As plans to demolish the Allentown State Hospital on Hanover Avenue in East Allentown get back on track, Allentown’s Democratic state Rep. Mike Schlossberg is saying it’s the right thing to do.
“We need to move forward with demolition,” he said.
State Sen. Pat Browne (R-Allentown) introduced legislation June 3 that would call for a competitive-bid sale of the nearly 200-acre property, but only after demolition of all structures on the property, except for a state-owned air monitoring station.
Original demolition plans were put on hold last month after an Allentown developer, Nat Hyman, filed a lawsuit against the project. He withdrew a preliminary injunction against the state after it agreed to put the demolition on hold and give him 30 days’ notice if it restarted demolition plans.
Schlossberg said part of the bill does address the issues brought forth in the lawsuit and is aimed at getting the demolition back on track and the property sold.
Hyman had relied on a local ordinance in his original lawsuit, but the legislation introduced by Browne directly states that it would supersede any local ordinances, taking the wind out of Hyman’s legal challenge.
The bill also would terminate negotiations with TCA Properties of Doylestown, which had been awarded a contract to purchase the property at a negotiated rate after the demolition was complete.
Schlossberg said since the state announced that it would be demolishing the property, a number of new parties have come forward and he expects there will be interest in buying the land once the buildings are gone.
He noted that prior to that notice the property had sat vacant with little to no interest for a long time.
“For nine years people would tour the property and say, ‘Nope.

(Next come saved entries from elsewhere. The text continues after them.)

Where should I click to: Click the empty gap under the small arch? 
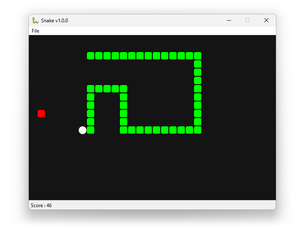click(107, 113)
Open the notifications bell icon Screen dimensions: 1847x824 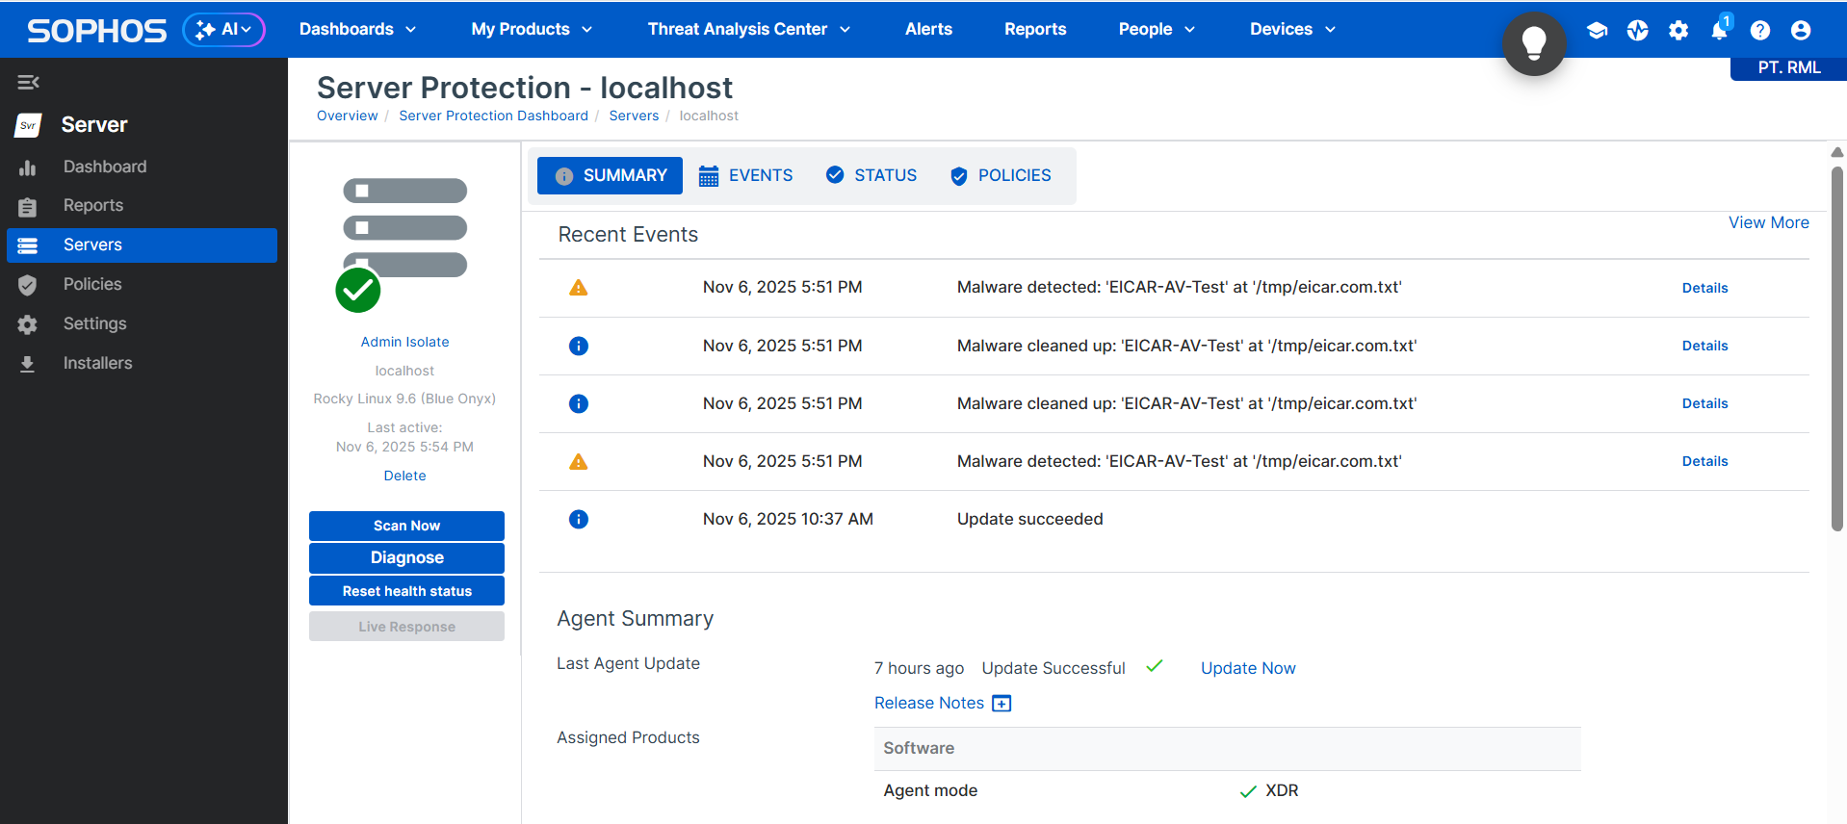(1719, 30)
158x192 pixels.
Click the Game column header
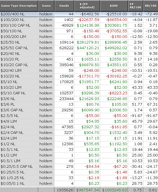pos(46,6)
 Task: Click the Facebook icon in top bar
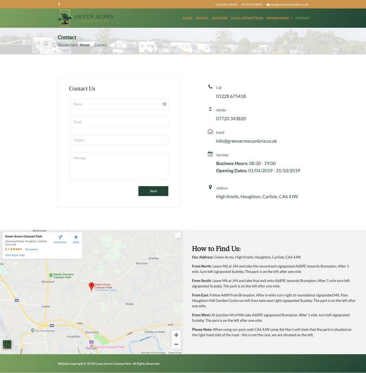(x=59, y=4)
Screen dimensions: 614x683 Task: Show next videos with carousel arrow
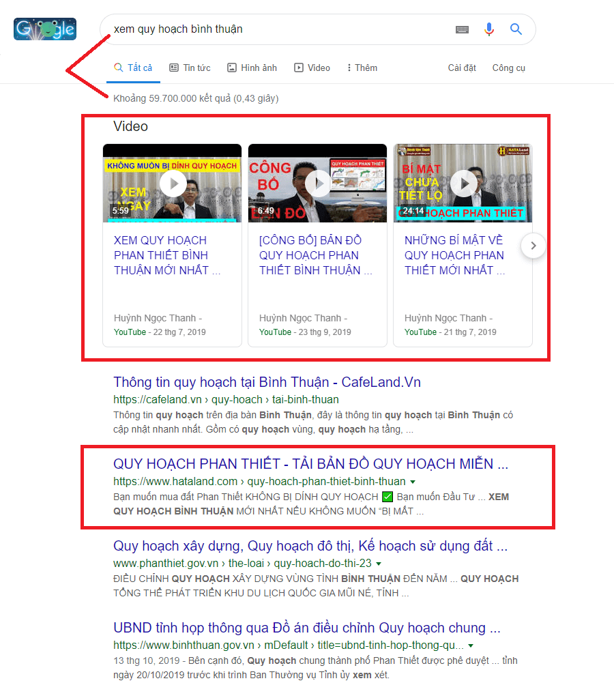coord(533,246)
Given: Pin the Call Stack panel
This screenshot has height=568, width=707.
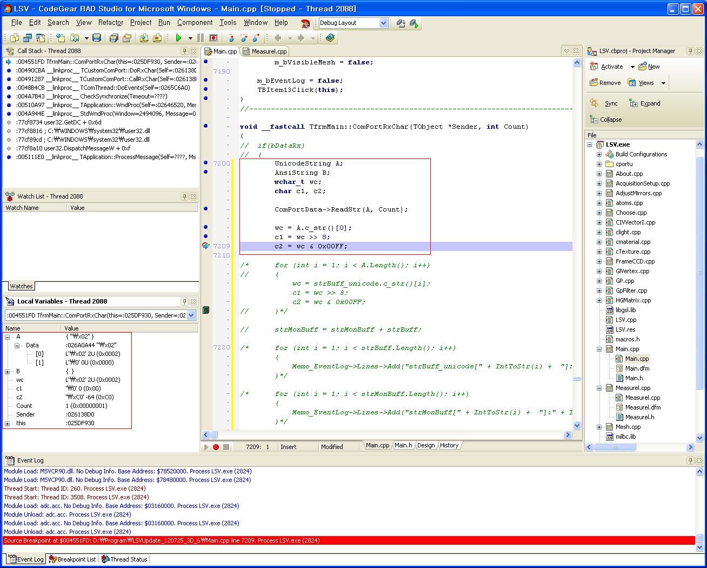Looking at the screenshot, I should coord(184,51).
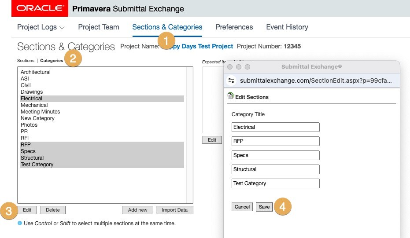
Task: Select the Categories view link
Action: click(x=52, y=61)
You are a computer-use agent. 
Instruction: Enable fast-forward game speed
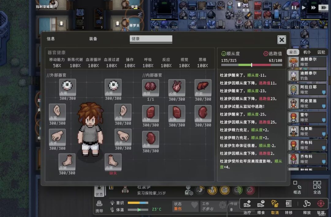pyautogui.click(x=314, y=8)
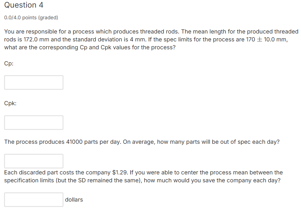Click the Cpk answer input field
This screenshot has width=301, height=212.
tap(33, 123)
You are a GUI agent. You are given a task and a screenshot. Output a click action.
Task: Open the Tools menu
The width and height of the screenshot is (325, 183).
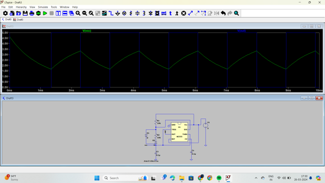tap(54, 7)
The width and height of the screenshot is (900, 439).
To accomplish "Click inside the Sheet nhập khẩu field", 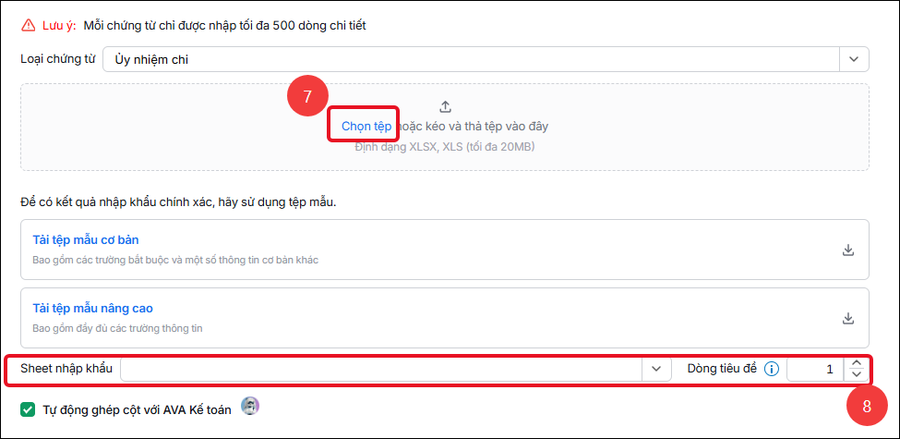I will tap(381, 369).

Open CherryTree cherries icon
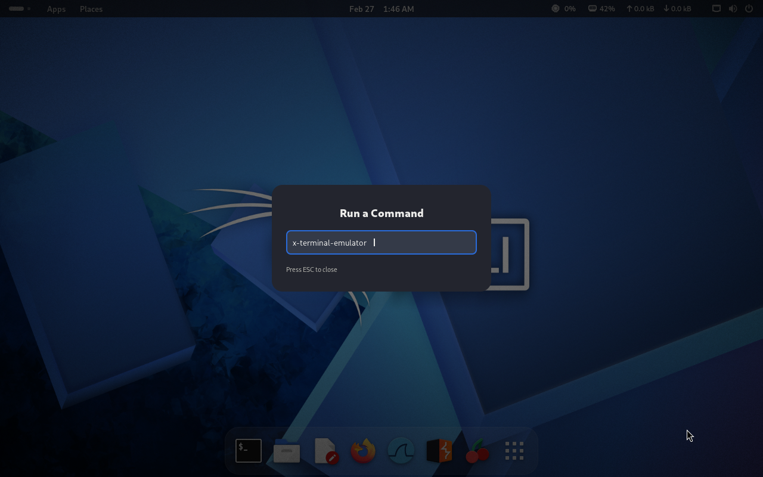pyautogui.click(x=477, y=451)
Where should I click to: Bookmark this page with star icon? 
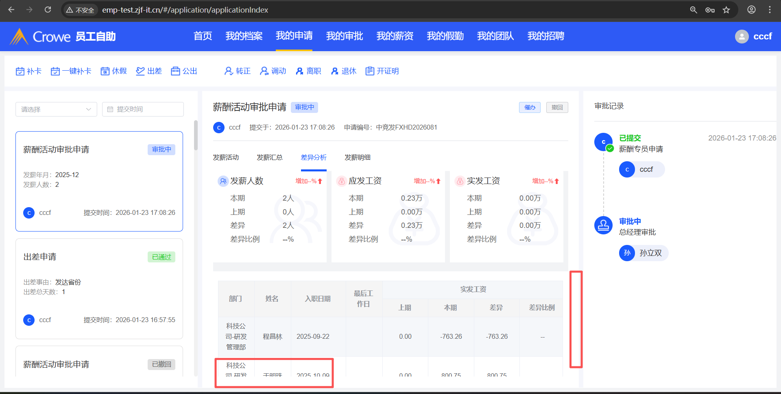[726, 10]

We can’t do this in a way that is economically responsible.’ It’s time to move on,” he said.
Hyman, who has redeveloped a number of properties in Allentown, has said he can successfully rehabilitate the vacant properties and he disagrees with those who say it can’t be done.
Hyman said he was unsure if there was anything he could or would do to continue his fight if Browne’s bill becomes law.
“I will be talking to my lawyer,” he said. “This is very disappointing.”
Besides Hyman’s interest there had been other public outcry over the demolition of the 107-year-old hospital on the property.
The property and its main building got a great deal of attention after the release earlier this year of the M. Night Shyamalan movie “Glass,” which was filmed on the property in 2017.
That shined a spotlight on some of the structure’s historic architecture, and a number of petitions were circulated in the Lehigh Valley calling for its preservation. Those petitions gathered several thousand signatures.
But Schlossberg said the important part of the proposed legislation was that it puts a guiding hand over the future of the property.
Under the legislation, a committee would be established to review bids. On the committee would be Browne and Schlossberg, the state secretary of General Services and a representative of the city of Allentown.
The committee would take bids, but consider them based on what is best for the community and not just the highest dollar bid.
Browne did not return calls for comment.